(Collected data entries)
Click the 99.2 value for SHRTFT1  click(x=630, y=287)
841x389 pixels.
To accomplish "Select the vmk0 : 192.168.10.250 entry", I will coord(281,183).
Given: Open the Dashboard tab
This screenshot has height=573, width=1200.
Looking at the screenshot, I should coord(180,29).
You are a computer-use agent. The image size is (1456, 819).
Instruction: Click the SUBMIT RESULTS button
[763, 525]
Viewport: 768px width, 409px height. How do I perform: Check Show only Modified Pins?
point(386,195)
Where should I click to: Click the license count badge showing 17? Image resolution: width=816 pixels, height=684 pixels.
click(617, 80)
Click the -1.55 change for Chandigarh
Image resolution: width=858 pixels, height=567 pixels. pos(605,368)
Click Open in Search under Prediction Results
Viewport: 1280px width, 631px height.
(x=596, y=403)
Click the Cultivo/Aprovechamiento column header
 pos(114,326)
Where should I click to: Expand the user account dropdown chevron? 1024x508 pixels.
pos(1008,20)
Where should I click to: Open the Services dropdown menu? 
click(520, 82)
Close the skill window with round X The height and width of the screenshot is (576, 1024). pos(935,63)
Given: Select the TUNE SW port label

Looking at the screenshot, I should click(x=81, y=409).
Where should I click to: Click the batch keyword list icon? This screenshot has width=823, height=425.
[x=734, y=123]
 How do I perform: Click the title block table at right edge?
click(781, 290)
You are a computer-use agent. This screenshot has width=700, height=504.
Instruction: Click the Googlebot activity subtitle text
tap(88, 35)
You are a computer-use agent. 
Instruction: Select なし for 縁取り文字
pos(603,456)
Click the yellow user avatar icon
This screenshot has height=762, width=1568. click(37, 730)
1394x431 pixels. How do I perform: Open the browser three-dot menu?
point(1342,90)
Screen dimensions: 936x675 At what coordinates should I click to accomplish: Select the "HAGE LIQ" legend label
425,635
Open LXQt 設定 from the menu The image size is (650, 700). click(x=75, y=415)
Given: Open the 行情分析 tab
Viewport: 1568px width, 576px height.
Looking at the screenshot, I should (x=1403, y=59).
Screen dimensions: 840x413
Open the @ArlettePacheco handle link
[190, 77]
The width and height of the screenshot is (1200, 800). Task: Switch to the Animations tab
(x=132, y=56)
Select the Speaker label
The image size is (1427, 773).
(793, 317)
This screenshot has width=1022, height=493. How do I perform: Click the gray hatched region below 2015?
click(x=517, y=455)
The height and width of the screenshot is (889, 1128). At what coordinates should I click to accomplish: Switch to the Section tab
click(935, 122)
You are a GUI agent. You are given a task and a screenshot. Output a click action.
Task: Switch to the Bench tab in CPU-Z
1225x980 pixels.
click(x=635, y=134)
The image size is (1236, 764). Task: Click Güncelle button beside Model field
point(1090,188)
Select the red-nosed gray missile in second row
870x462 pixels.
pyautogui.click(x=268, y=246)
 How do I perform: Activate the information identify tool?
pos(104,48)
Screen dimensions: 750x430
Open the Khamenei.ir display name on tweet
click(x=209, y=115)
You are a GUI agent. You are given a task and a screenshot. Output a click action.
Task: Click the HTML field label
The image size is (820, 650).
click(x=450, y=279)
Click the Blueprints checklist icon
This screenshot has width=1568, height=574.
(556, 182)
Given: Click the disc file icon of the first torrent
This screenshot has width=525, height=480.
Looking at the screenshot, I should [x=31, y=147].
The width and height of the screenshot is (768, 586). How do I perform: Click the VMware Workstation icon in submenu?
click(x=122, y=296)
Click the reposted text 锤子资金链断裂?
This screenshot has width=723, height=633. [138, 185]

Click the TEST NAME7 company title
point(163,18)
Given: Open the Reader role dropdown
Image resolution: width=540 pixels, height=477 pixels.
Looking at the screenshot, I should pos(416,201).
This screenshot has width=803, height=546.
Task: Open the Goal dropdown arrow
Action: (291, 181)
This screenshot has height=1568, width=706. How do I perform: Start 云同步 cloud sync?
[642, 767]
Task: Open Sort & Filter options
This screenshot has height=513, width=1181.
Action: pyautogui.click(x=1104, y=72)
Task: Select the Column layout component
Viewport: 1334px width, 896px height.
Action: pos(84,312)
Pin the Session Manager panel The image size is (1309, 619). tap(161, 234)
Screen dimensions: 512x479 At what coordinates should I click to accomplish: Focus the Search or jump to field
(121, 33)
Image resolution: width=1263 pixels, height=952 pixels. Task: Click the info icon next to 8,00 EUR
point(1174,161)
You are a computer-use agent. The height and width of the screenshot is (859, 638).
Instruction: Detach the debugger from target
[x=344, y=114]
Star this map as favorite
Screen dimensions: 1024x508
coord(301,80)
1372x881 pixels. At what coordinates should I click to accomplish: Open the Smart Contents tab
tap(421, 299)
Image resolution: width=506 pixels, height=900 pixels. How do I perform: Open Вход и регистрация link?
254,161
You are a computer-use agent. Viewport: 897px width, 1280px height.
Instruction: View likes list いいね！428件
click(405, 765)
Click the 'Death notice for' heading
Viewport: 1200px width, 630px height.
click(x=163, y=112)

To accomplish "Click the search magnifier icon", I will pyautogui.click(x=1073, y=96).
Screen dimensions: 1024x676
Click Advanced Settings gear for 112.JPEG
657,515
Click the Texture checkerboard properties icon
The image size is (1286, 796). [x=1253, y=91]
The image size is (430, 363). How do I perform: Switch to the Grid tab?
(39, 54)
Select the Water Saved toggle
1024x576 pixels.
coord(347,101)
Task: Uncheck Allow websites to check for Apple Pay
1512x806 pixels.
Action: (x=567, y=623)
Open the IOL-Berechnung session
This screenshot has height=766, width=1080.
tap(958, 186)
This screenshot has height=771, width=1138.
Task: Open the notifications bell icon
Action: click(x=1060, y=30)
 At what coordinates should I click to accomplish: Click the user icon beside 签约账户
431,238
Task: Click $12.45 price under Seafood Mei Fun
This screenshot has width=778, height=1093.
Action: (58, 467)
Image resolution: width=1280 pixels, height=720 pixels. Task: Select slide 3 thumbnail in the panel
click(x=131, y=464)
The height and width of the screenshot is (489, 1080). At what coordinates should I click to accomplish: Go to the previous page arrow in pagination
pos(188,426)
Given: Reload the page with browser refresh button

Description of the task: Please retype, with no changes, the lines that run from the first line of the entries to the line with "You are a computer-use agent. The image", both ends included.

Completed exercise:
Click the 99.2 value for SHRTFT1  click(x=630, y=287)
841x389 pixels.
To accomplish "Select the vmk0 : 192.168.10.250 entry", I will coord(281,183).
Given: Open the Dashboard tab
This screenshot has height=573, width=1200.
Looking at the screenshot, I should coord(180,29).
You are a computer-use agent. The image size is (1456, 819).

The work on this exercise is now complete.